Bir zamanlar şöhreti yakalamak için Anadolu’nun dört bir yanından gelen insanların hikayeleriyle öykülere, filmlere konu olan çarşı, diğer adıyla İMÇ Plakçılar Çarşısı, müzik piyasasındaki dijital devrimle birlikte hareketli günlerini geride bıraktı. 

İçerisindeki birçok dükkanın boş olduğu göze çarpan çarşıda, müzik dünyasının büyük isimlerinin albümlerine imza atmış olan yapım şirketleri, kaset satış rakamlarının milyonlarla ifade edildiği günlerin artık geride kaldığını anlatıyor. 
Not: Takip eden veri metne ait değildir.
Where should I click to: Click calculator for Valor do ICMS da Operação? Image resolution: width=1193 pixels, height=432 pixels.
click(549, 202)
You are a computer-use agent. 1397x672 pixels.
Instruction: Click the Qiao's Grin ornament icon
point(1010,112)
Yaklaşık 30 yıldır Unkapanı’nda yapımcılık yapan Mavi Deniz Müzik’in sahibi Aydın Keyf, kaset devrinde 100 bin rakamlı bir albüm satışının kötü sayıldığını belirterek, artık 20 bin satış yapan albüme ödül verildiğini söyledi. 

Teknoloji üzerindeki denetimsizliğin müzik piyasasını olumsuz etkilediğini düşünen Keyf, "Teknoloji değişmiş olabilir, teknolojiye ayak uydurursun. Teknoloji değişikliği, insanlar için kötü amaçlı değildir ki. Teknolojinin kötü tarafı ne? Ben burada 3 ay, 5 ay, stüdyolarda çocuklarımın nafakasını kazanmaya çalışıyorum, insanlar 2 saniyede kaseti indirip, alıp gidiyor" diye konuştu. 
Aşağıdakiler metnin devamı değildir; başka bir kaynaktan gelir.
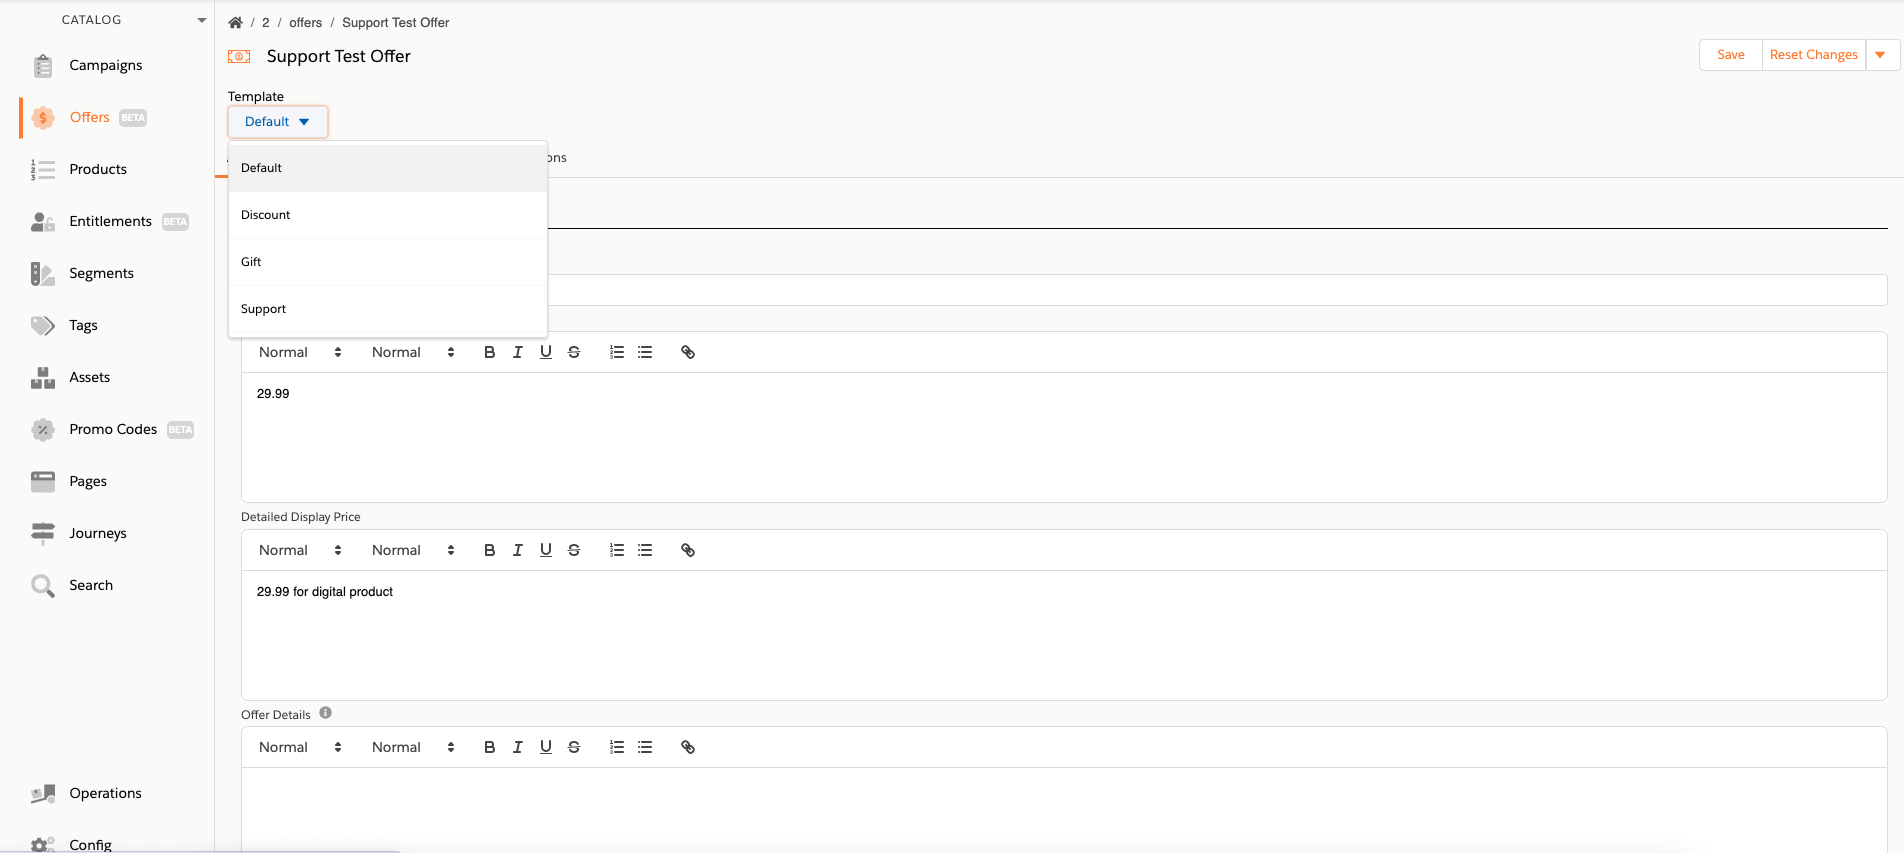Open the Campaigns sidebar section
The image size is (1904, 853).
[105, 65]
Keyf, günümüzde sanatçıların artık sahneden para kazandığını kaydederek, "Şu anda para kazanmıyoruz. Diyeceksin ki neden buradasınız? Kalmışız burada. Sanatçı festivalden, konserden kazanıyor. Biz de onlara menajerlik yapıyoruz istisna olarak" ifadelerini kullandı.

- "Artık parası olan sanatçı oluyor"

Aynı zamanda bir halk ozanı olan ve 4 şiir kitabı bulunan Ekberi Müzik’in sahibi Aşık Ekberi, eskiden yetenekl kişilerin sanatçı olduğunu, günümüzde ise bu durumun değiştiğini dile getirdi. 

Ekberi, "Eskiden sanatçılar parasız gelirdi ve yeteneği olan keşfedilerek, yapımcı tarafından bütün masrafları karşılanıp piyasaya çıkardı. Artık parası olan albüm yaptığı için kalite de düştü. Bugün bir sanatçının yeteneği olsa bile parası yoksa kaybolup gidiyor. Parası olansa, yeteneği yoksa bile sanatçı oluyor" şeklinde konuştu.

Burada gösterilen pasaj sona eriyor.